After a long time without publishing, we’re back with new features!

That said, we’re heading to the new blog entry. It is known that some time ago a new integration functionality was born between D365FO and the “outside”. This feature was in preview and many of us were able to test it before it went public. We are talking about the integration between D365FO and Data Lake.

With this new functionality we can export the content of Dynamics tables in “real time” to an Azure Data Lake and from there exploit this data with our analytical tools. This export does not require any maintenance like the previous BYOD and saves us many headaches.

What is a DataLake?

To get an idea of what Data Lake means, let’s draw a parallel with reality. As you all know, there are a series of buildings or warehouses in cities and towns that have the function of personal storage for individuals and companies. The client pays a monthly fee and has their own small warehouse to store whatever they want there. It can be from information to furniture, through memories or whatever comes to mind. These objects are stored there and from outside only a “closed” compartment with a key is seen.

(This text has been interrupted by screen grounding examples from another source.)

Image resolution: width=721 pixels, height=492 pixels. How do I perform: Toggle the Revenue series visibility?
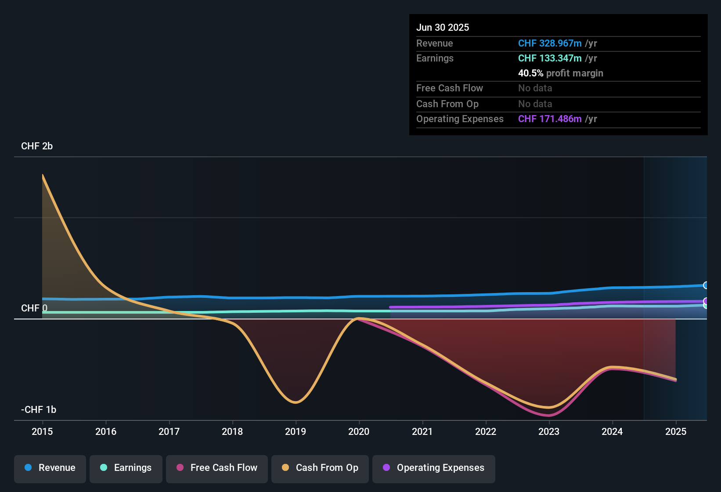50,468
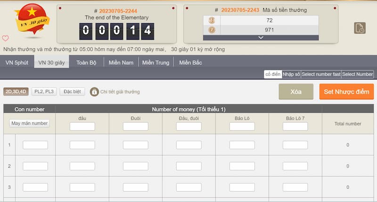The height and width of the screenshot is (202, 377).
Task: Switch to Select number fast mode
Action: click(320, 74)
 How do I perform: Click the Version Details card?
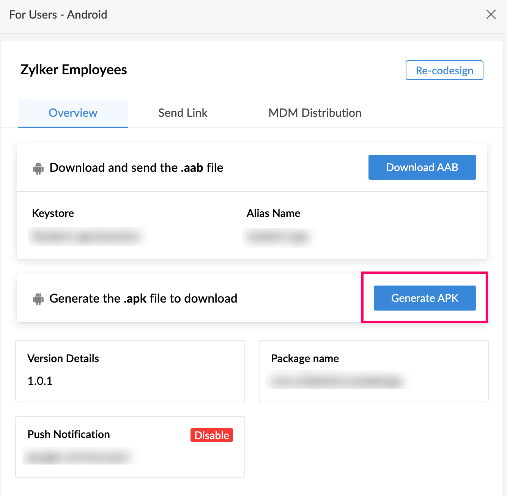point(130,371)
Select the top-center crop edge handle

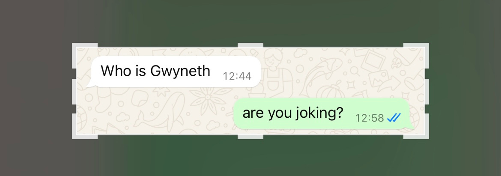[251, 45]
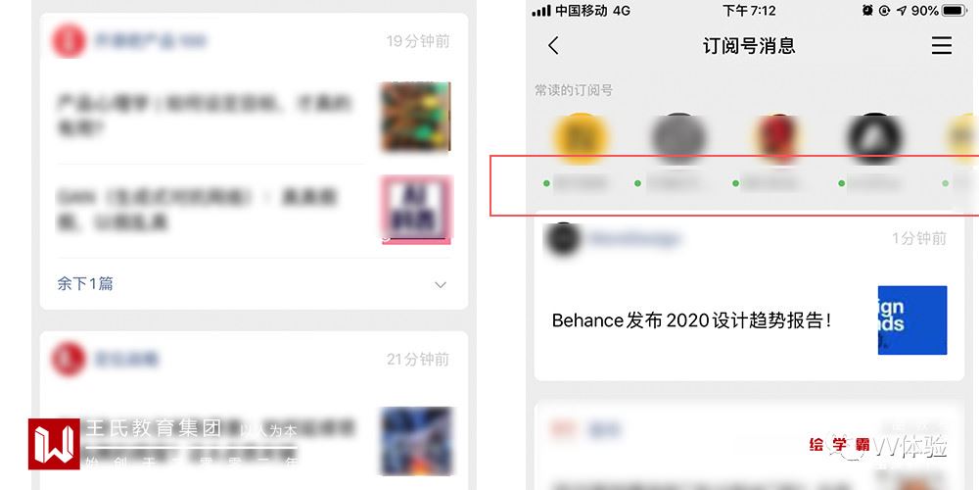The image size is (979, 490).
Task: Open the black frequently-read account avatar
Action: (874, 138)
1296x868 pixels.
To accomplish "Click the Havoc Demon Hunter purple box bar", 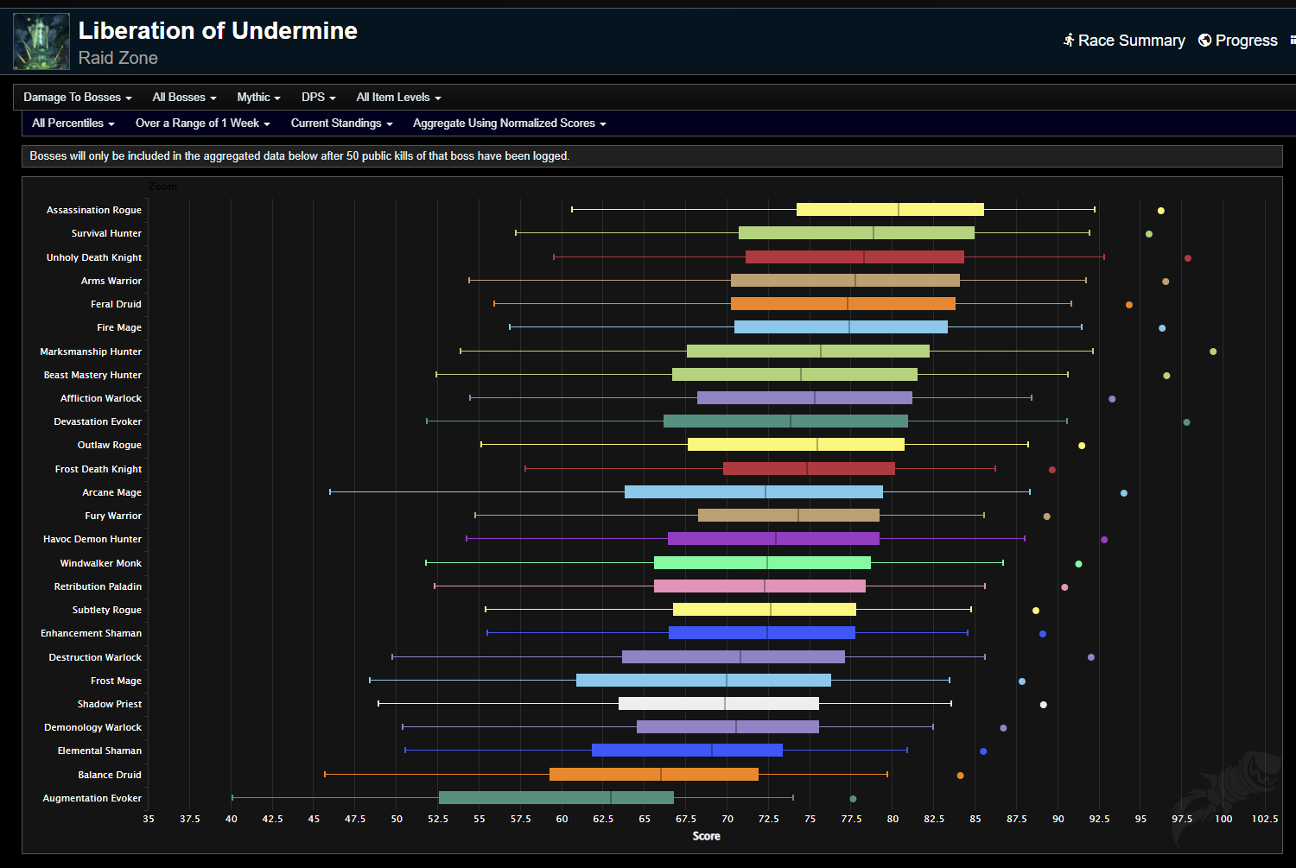I will click(x=773, y=539).
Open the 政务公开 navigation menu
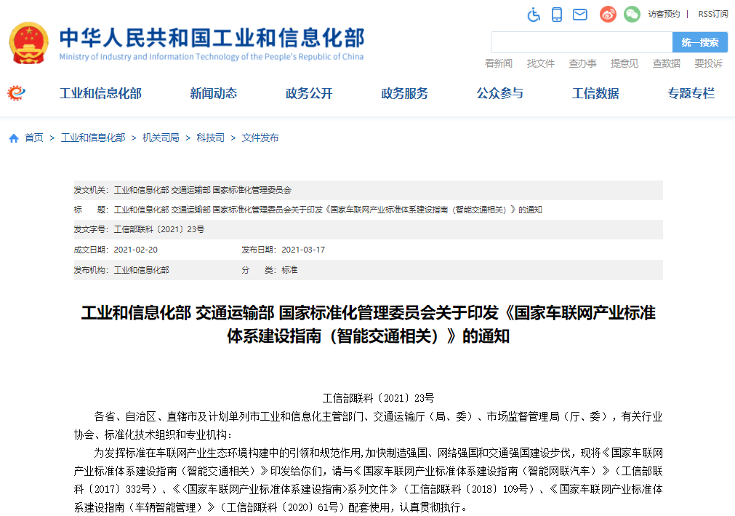735x516 pixels. coord(309,93)
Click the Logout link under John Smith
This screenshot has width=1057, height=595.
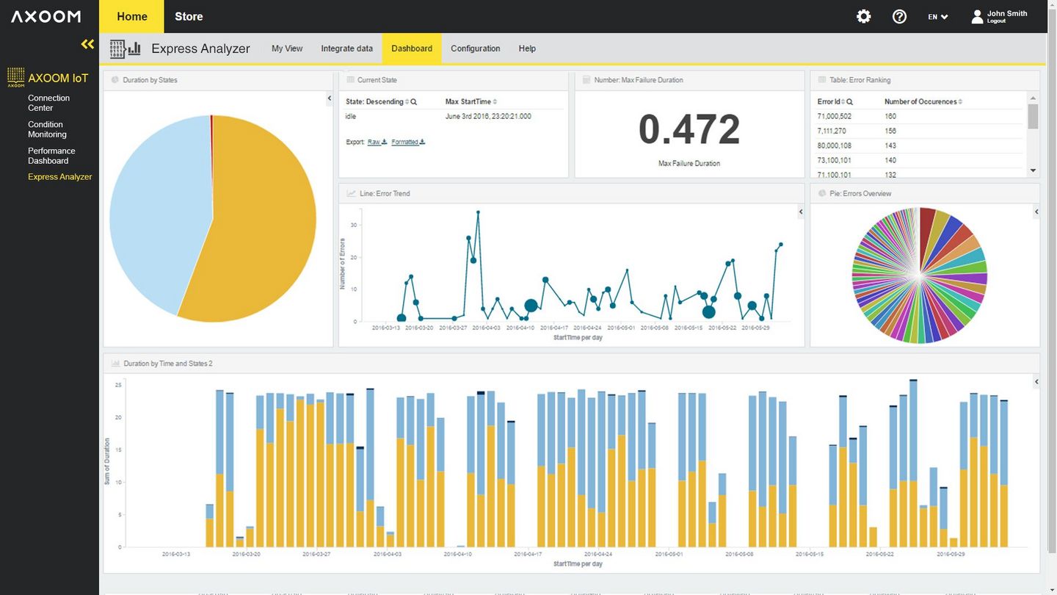[x=996, y=21]
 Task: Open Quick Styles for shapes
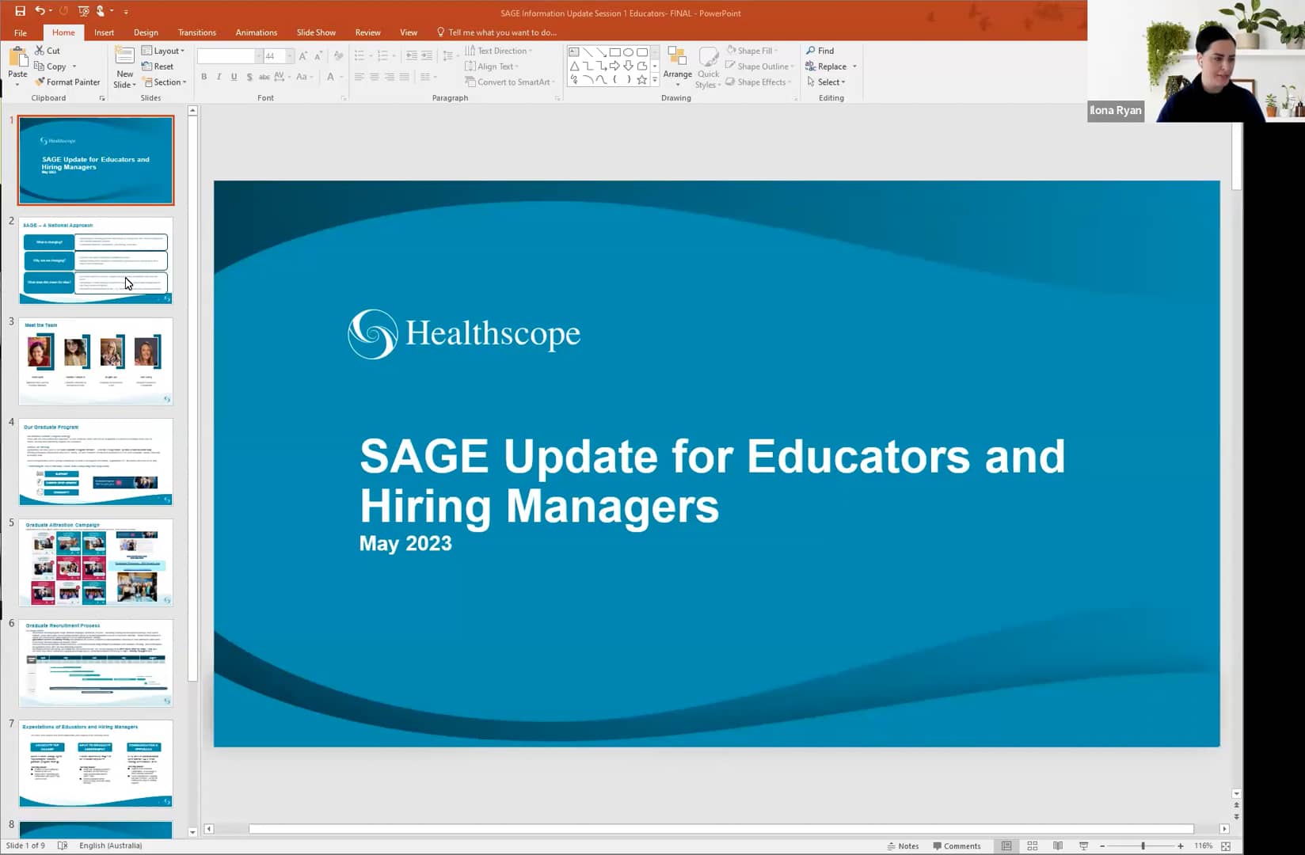point(708,66)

Data Lake Concept - Storage

This is what an Azure Data Lake would be; a cloud storage space that supports a wide variety of objects and sizes and is also structured, secure, and optimized for querying. So we can store everything from text files of a few KB to virtual machine images of several GBs. All following a hierarchical structure like the one we see on our PC.

Azure Data Lake - Hierarchical Structure

Generations

Azure Data Lake is made up of a diverse variety of technologies. The detail of each one and relevant information can be found here. However, in this article we will only focus on what directly concerns the connection with D365FO: Azure Data Lake Store (ADLS).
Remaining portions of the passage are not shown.